Trump halts planned strikes on Iran citing progress in talks, with potential agreement looming and implications for UK and European energy markets.

By Editorial Team — June 12, 2026 · 2 min read
Photo: Deutsche Welle

US President Donald Trump has cancelled planned military strikes against Iran following reports of significant progress in negotiations with Iran’s senior leadership. The development, announced on 11 June, comes amid growing hopes for a diplomatic resolution to escalating tensions in the Gulf region, with potential implications for British and European markets, particularly in energy and sterling valuation.

Diplomatic Breakthrough and Regional Stakeholders

Trump took to the social media platform Truth Social to announce the cancellation of strikes that had been scheduled for the evening of 11 June. He cited successful discussions with Iran’s top echelons as the main reason for the decision, stating that the final terms of a potential deal have been agreed upon by multiple regional players including Israel, Saudi Arabia, the UAE, Qatar, Turkey, Pakistan, Bahrain, Kuwait, Jordan, and Egypt.

“The maritime blockade remains fully in place until the deal is concluded — the time and place for signing will be announced shortly,” Trump stated.

Later the same evening, Trump indicated to reporters that a “magnificent agreement” with Tehran could be signed as soon as this weekend, possibly in Europe. However, Trump himself will miss the signing due to his 80th birthday celebrations on 14 June. Instead, Vice President J.D. Vance is expected to attend. The deal is anticipated to prevent Iran from developing nuclear weapons and to reopen the strategically crucial Strait of Hormuz, a vital waterway for global oil shipments.

Market and Sterling Impact

The announcement of a potential diplomatic breakthrough has generated cautious optimism in London and across European financial centres. The Strait of Hormuz serves as a pivotal chokepoint through which approximately 20% of the world’s petroleum passes, making regional stability a key concern for energy markets. The possibility of de-escalation promises relief for British and European energy importers, potentially easing oil price volatility and affecting sterling exchange rates due to changing risk premiums on supply disruptions.

London’s financial markets responded with measured gains, reflecting hopes for decreased geopolitical risk in the Middle East. Analysts highlight that a reduction in military tensions could stabilise oil supply forecasts, which currently weigh heavily on the British pound due to the UK's energy import dependence and the inflationary pressures linked to energy prices.

Continuing Uncertainty

Despite the optimistic tone from Washington, Tehran has yet to make a final decision. Iranian Foreign Ministry spokesperson Esmail Bagai stated that no conclusive agreement has been reached so far. Additionally, warnings from Iranian parliamentary speaker Mohammad Bagher Ghalibaf highlighted the risks of impulsive US actions potentially dragging the conflict into a prolonged stalemate. He cautioned that the US might encounter a “different Iran” if hostilities continue.

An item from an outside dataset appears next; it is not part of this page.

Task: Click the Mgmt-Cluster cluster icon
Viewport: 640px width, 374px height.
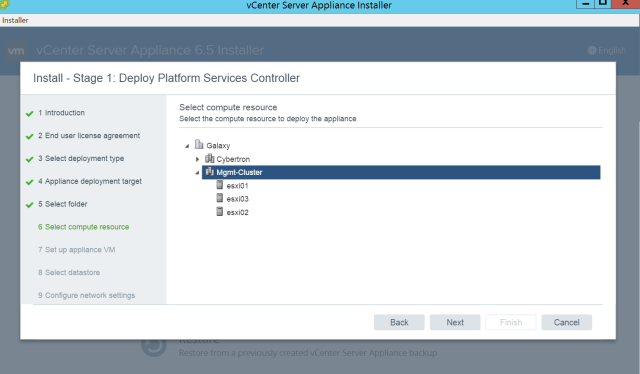Action: [209, 172]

Only hours before the ceasefire announcement, US Central Command resumed airstrikes against Iranian targets in response to what it described as ongoing Iranian aggression. These military actions were met by Iranian retaliatory missile strikes on US bases in the Gulf and Jordan, with enhanced air defence activity reported in Kuwait and Bahrain. Iran also reiterated its closure of the Strait of Hormuz, threatening attacks on any vessel attempting passage.

For British and European stakeholders, the evolving situation underscores the fragile balance of regional security and its direct link to global energy supplies and currency markets. While the prospect of a diplomatic agreement offers hope for market stability, the risk of renewed conflict remains a critical concern for investors and policymakers alike.